[Stored data entries]
════

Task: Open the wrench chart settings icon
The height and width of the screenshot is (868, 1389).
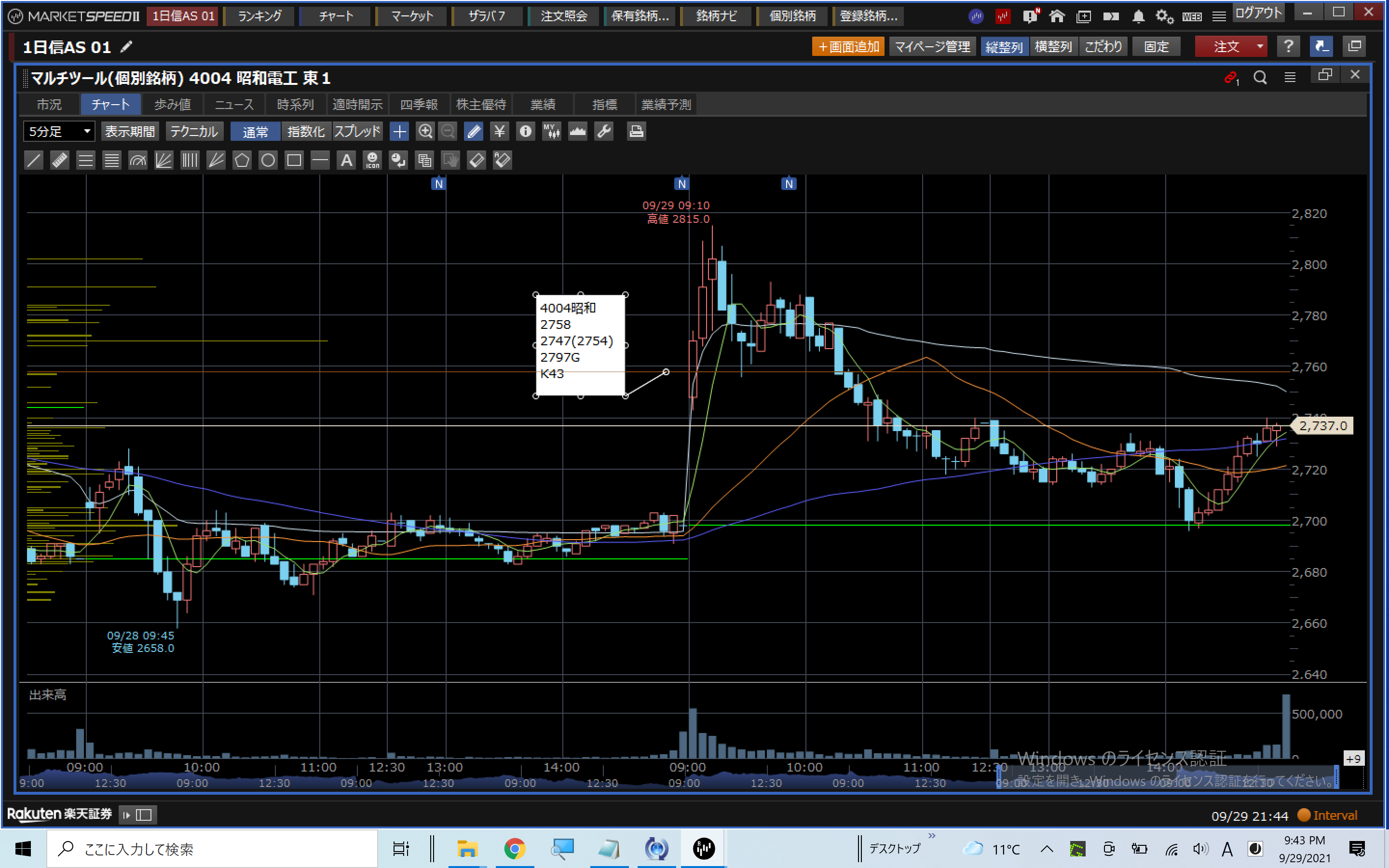Action: (604, 132)
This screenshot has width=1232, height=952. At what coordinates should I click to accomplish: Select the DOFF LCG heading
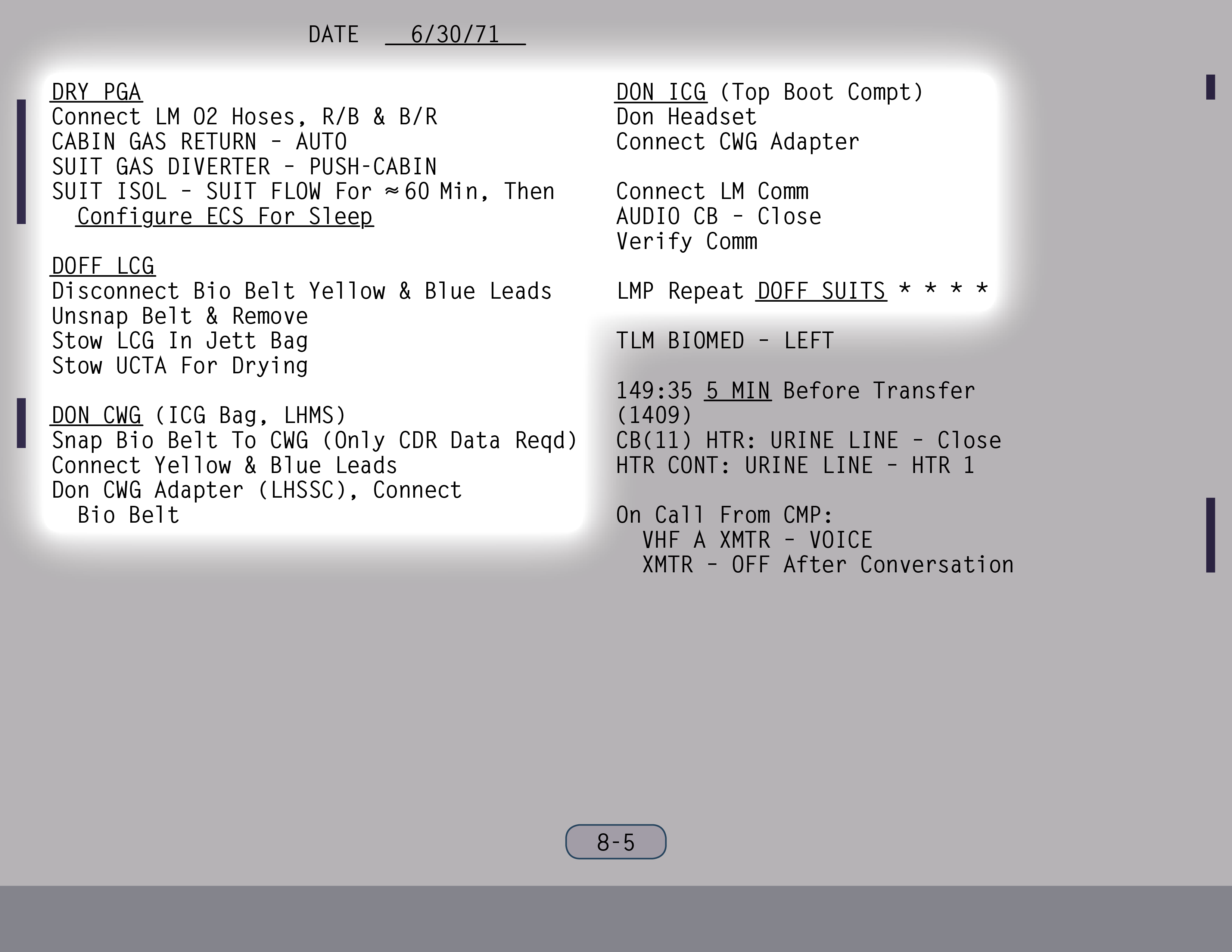point(103,266)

════

_What the exercise asks_
For every record above, repeat the text exactly and omit any picture.

_Answer below_
Task: Open the wrench chart settings icon
The height and width of the screenshot is (868, 1389).
Action: (604, 132)
This screenshot has width=1232, height=952. At what coordinates should I click to accomplish: Select the DOFF LCG heading
point(103,266)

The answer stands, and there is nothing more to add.